On the data front, the latest European services PMIs came out, with Markit’s composite PMI output for the euro zone coming in at 53.1, up from April’s 53.0, indicating economic growth for the region remained subdued.
In the oil space, both Brent and U.S. WTI came under pressure on Friday, slipping below $50 and $49 a barrel respectively. Prices were reacting to the U.S. jobs report, along with news from OPEC which saw its members fail to agree on output targets; however this was seen as price-supportive, as Saudi Arabia pledged not to flood the market with more fuel.
Oil and gas stocks pared most of its gains on Friday, with BP up almost 2 percent after the oil major agreed late on Thursday, to pay $175 million to shareholders over Gulf spill claims.
Aside from the nonfarm payroll data, one market mover was basic resources, with stocks rising on the back of a solid rise in metal prices. Shares of Glencore, BHP Billiton and ArcelorMittal were all trading above 2 percent. However, after the jobs report, Fresnillo and Randgold Resources became top performers, as precious metal prices rallied.

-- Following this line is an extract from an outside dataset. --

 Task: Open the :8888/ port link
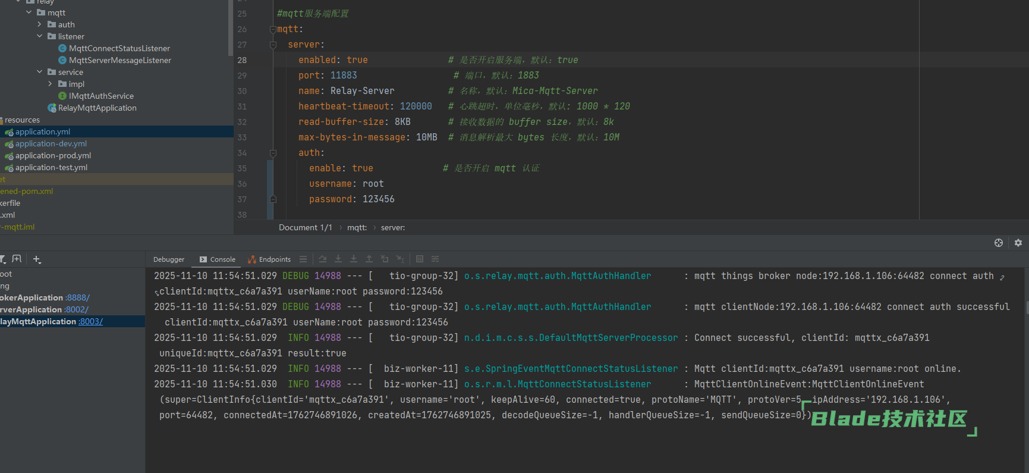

Germany’s RWE lifted the utility sector, up over 5 percent, after Bank of America Merrill Lynch upgraded its stock from “neutral” to “buy”, according to Reuters who cited traders.
Meanwhile in France, Accor popped over 5 percent. The French hotel group was in focus after a French media report said that China’s Jin Jiang was planning to raise its stake in the firm. Accor declined to comment on the rumor.

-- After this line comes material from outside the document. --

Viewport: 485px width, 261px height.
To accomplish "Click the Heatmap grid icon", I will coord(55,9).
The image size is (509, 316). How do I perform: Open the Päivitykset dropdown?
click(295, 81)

Near the bottom of Europe’s benchmarks was Airbus fell more than 3 percent. This comes after its H225 LP and AS332 L2 Super Puma helicopters had been grounded by the European Aviation Safety Authority as a temporary precautionary measure, following the discovery of metal fatigue in the gearbox of a Super Puma, which crashed late April in Norway, according to Reuters.
Freenet was one of the STOXX 600’s top performers, up over 5 percent after Warburg Research increased its rating on the stock to “buy”; while Bilfinger sank to the bottom of the benchmarks, off more than 8.5 percent.
Correction: This story has been amended with a corrected quote from Naeem Aslam at Think Forex UK to show the unemployment ticked lower.